BEGIN PASSAGE TO READ
Re: [PATCH v3 07/25] fsdax: Hold dax lock over mapping insertion

Dan Williams <dan.j.williams@xxxxxxxxx> · Mon, 17 Oct 2022 13:17:23 -0700

Jason Gunthorpe wrote:
> On Fri, Oct 14, 2022 at 04:57:37PM -0700, Dan Williams wrote:
> > In preparation for dax_insert_entry() to start taking page and pgmap
> > references ensure that page->pgmap is valid by holding the
> > dax_read_lock() over both dax_direct_access() and dax_insert_entry().
> > 
> > I.e. the code that wants to elevate the reference count of a pgmap page
> > from 0 -> 1 must ensure that the pgmap is not exiting and will not start
> > exiting until the proper references have been taken.
> 
> I'm surprised we can have a vmfault while the pgmap is exiting?
> 
> Shouldn't the FS have torn down all the inodes before it starts
> killing the pgmap?

Historically, no. The block-device is allowed to disappear while inodes
are still live. For example, the filesystem's calls to blk_queue_enter()
END PASSAGE TO READ
**WRITTEN INSTRUCTION A:** In the fsdax patch thread, which lock does the patch hold over both dax_direct_access() and dax_insert_entry()?
**WRITTEN INSTRUCTION B:** Write the next part of the fsdax patch thread, picking up where it stops.
The records are separate material from the fsdax patch thread.
BEGIN STORED RECORDS
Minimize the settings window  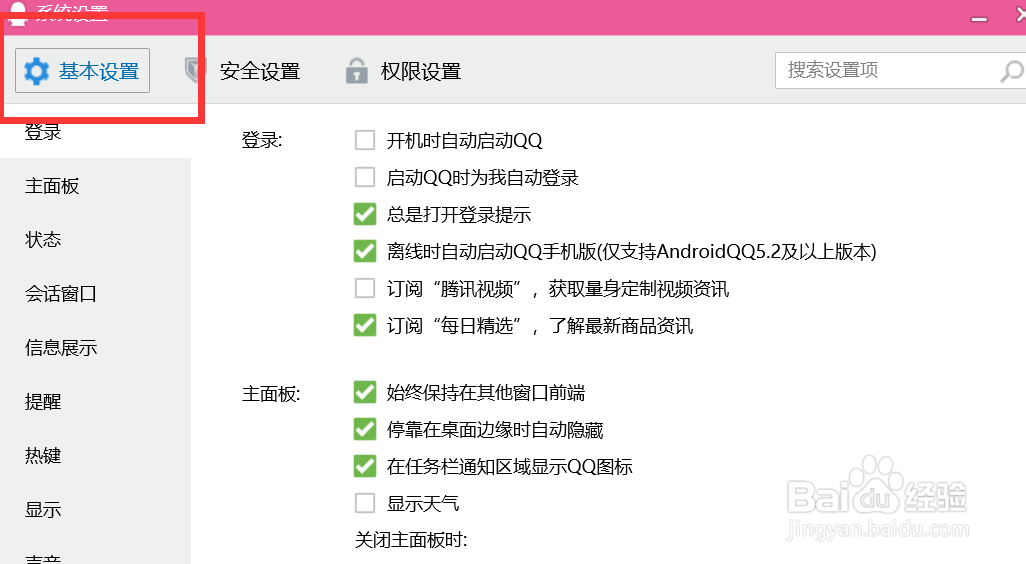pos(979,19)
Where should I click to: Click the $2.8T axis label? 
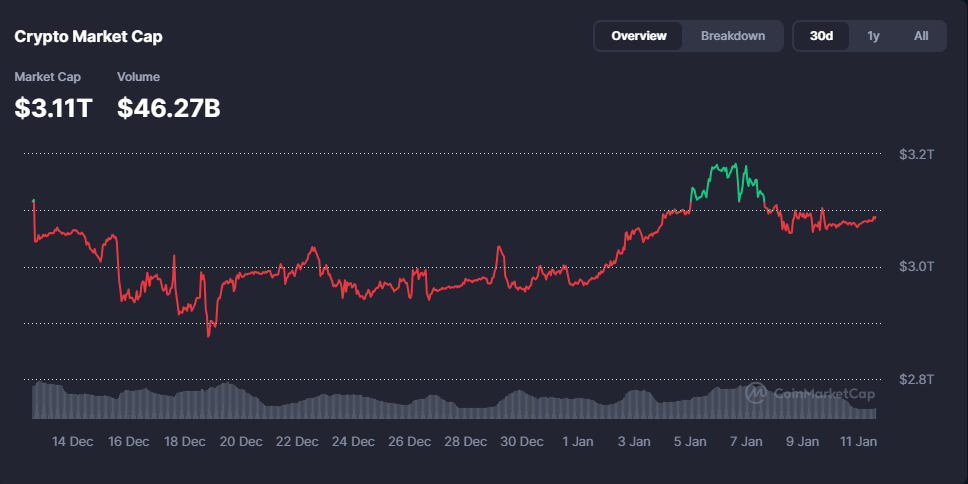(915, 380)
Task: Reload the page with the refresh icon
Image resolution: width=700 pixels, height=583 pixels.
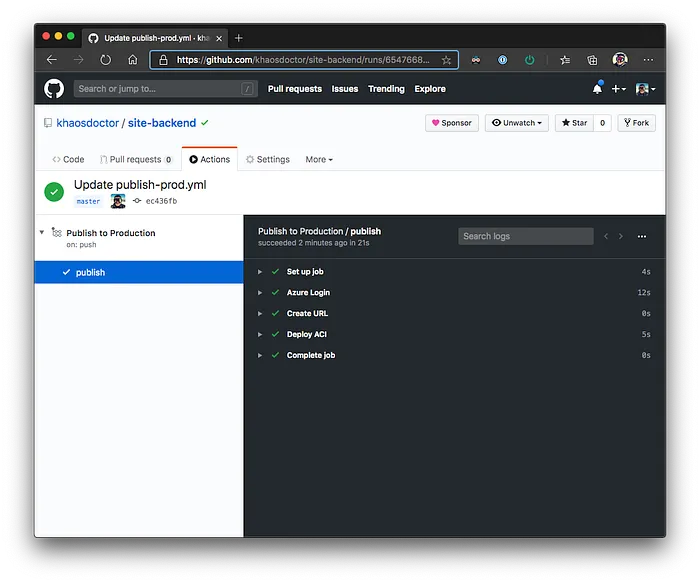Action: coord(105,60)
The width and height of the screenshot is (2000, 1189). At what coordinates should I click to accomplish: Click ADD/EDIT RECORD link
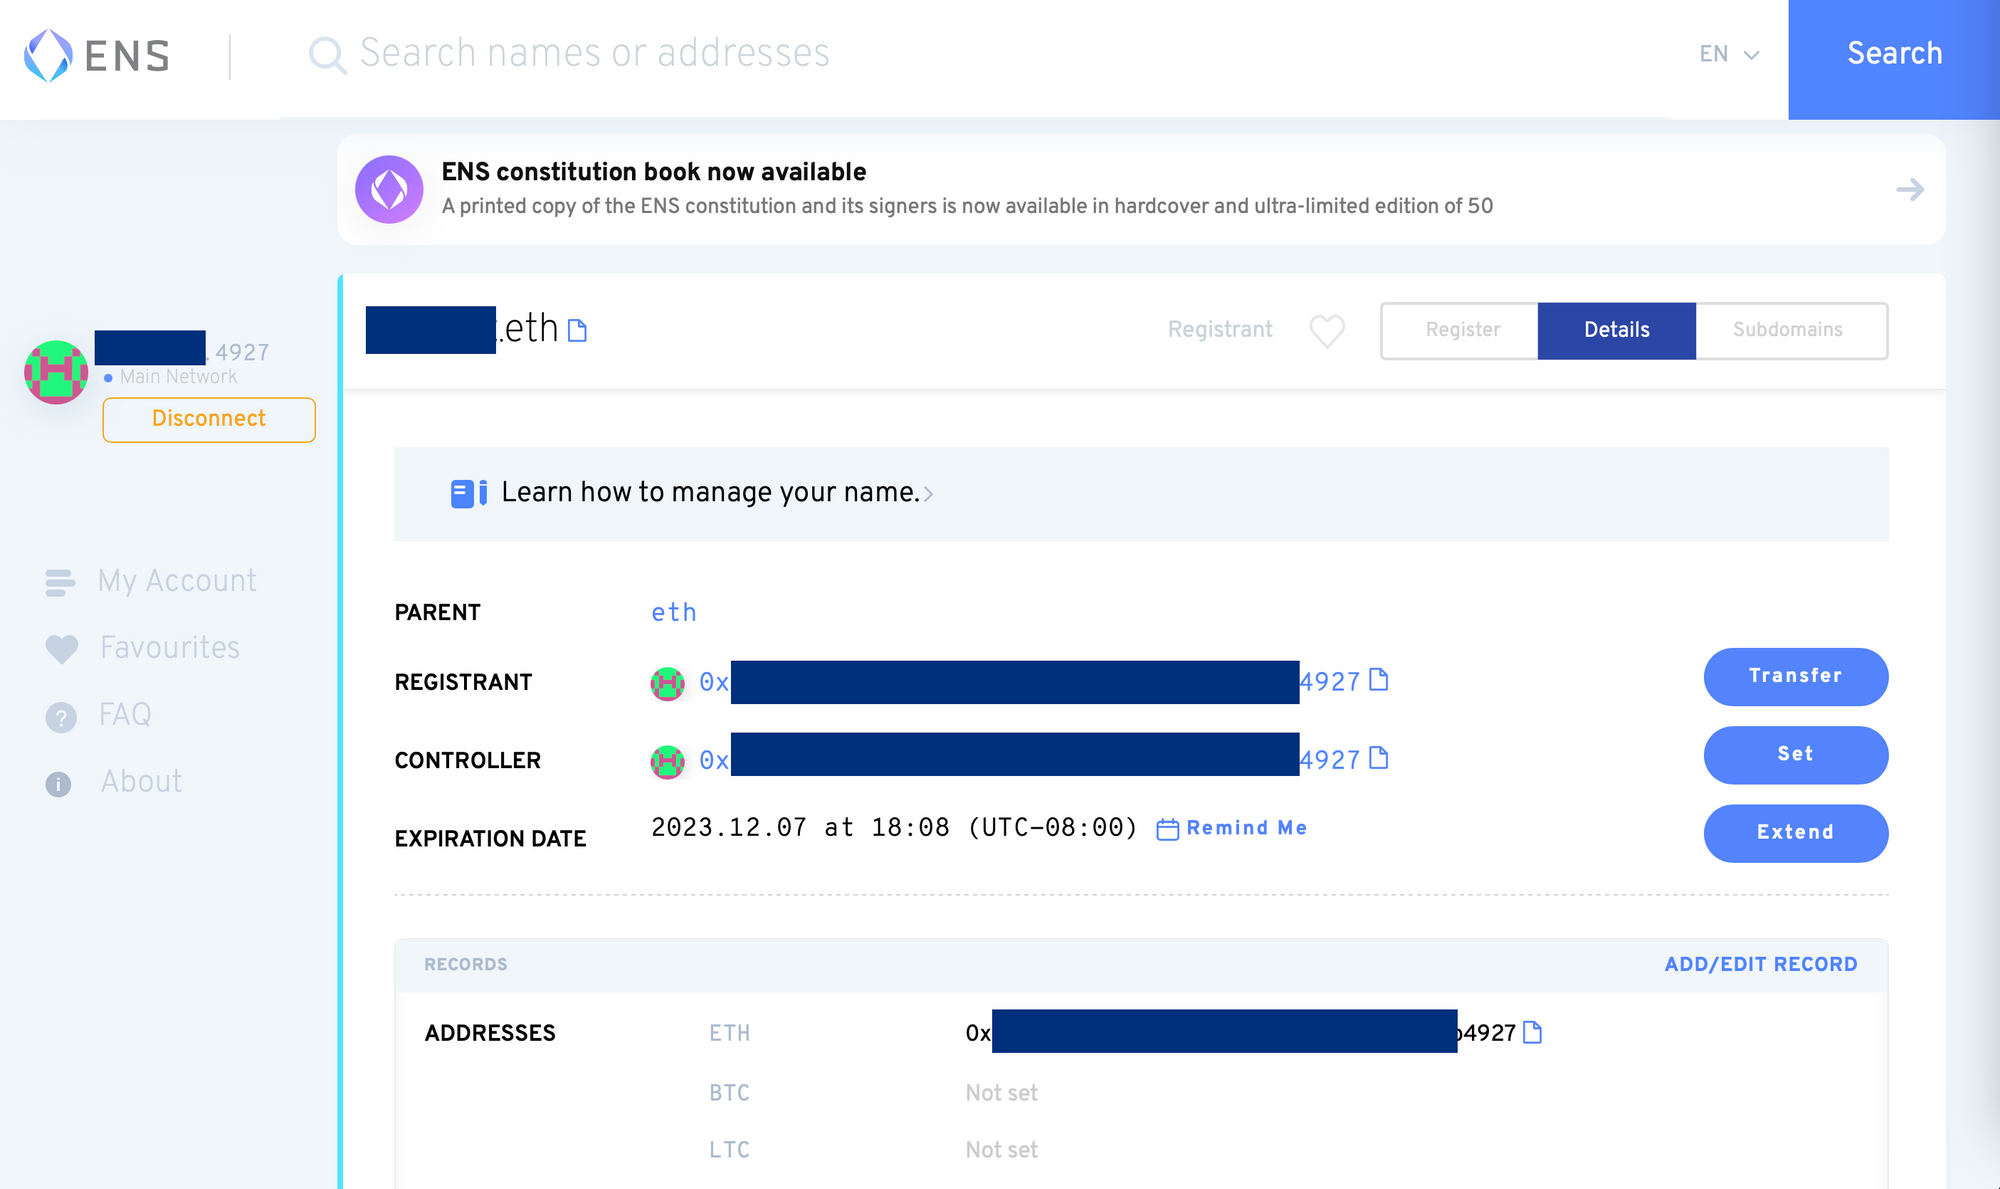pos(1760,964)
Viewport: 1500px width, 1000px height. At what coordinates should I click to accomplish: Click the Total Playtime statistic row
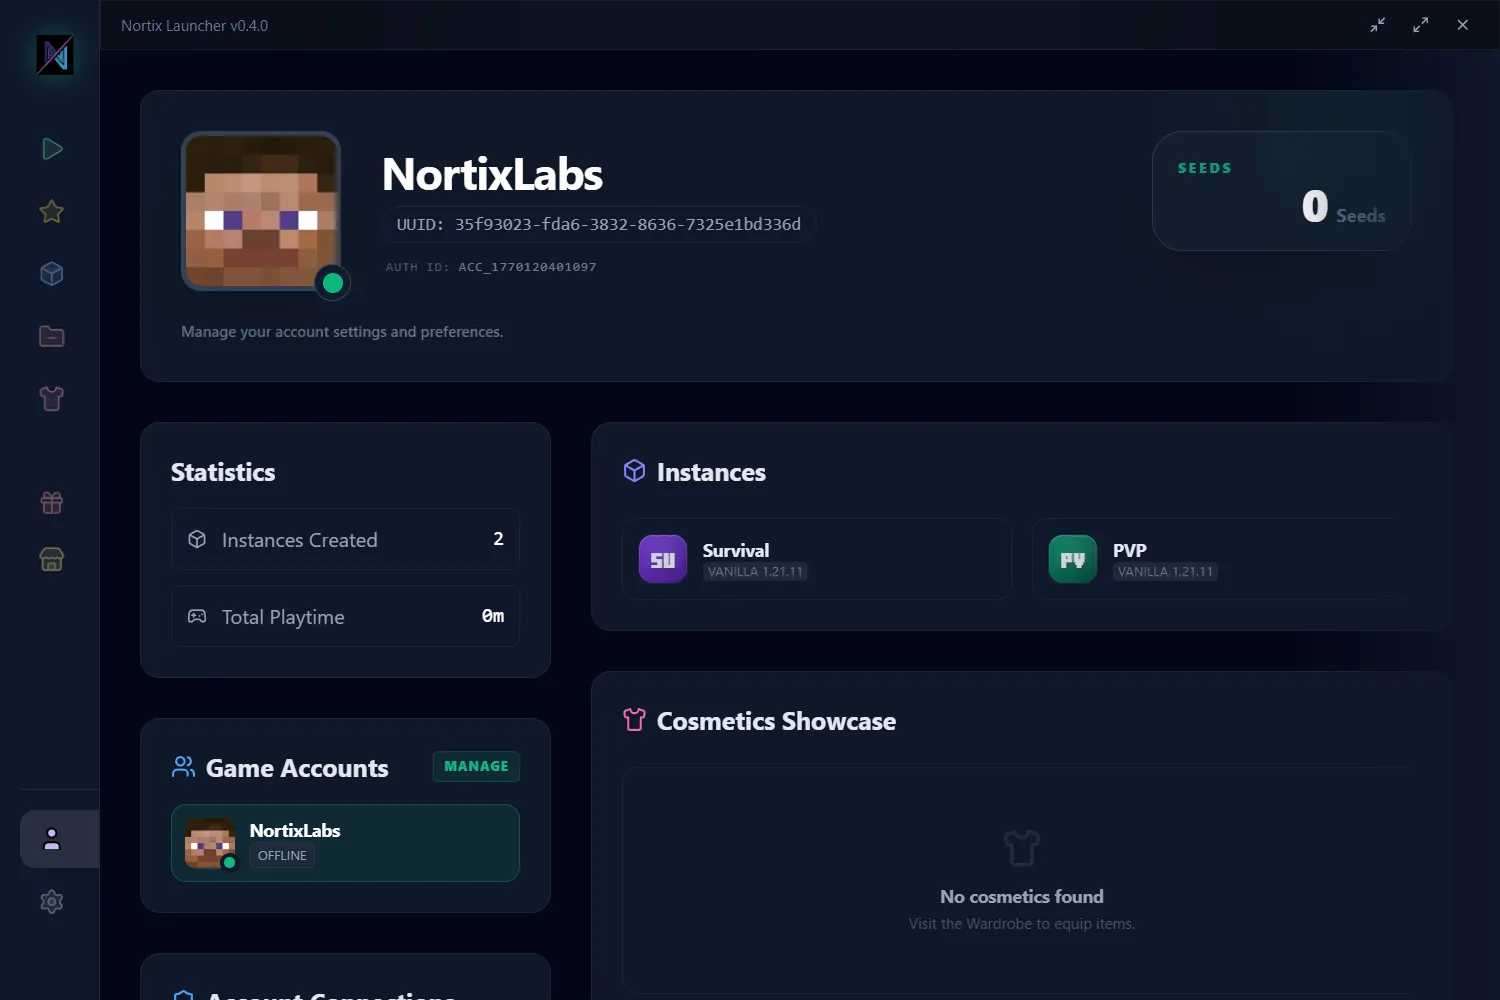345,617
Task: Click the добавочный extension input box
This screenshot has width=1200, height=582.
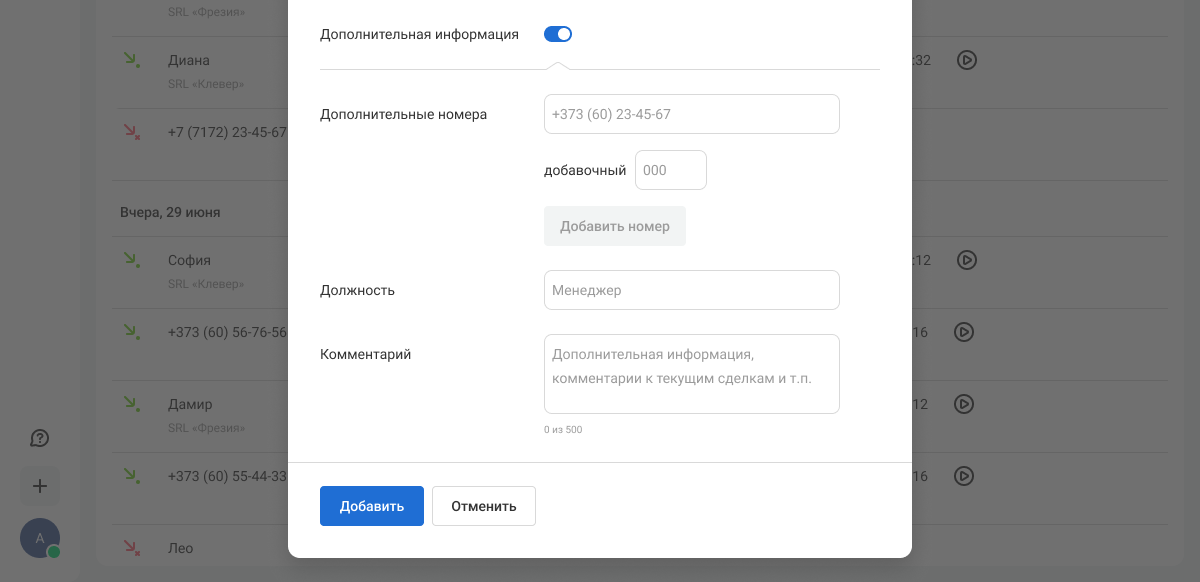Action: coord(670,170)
END STORED RECORDS
**WRITTEN RESPONSE A:** dax_read_lock()

**WRITTEN RESPONSE B:**
will start failing, but otherwise the filesystem tries to hobble along
after the device-driver has finished ->remove(). In the typical
page-cache case this makes sense since there is still some residual
usability of cached data even after the backing device is gone.

Recently Ruan plumbed support for failure-notification callbacks into
the filesystem, or at least XFS. With that in place the driver can
theoretically notify failures like "device gone" and the FS can take
actions like tearing down inodes. However, that is FS specific enabling
/ behaviour, not something the pgmap code can rely upon. At least, not
without some layering violations.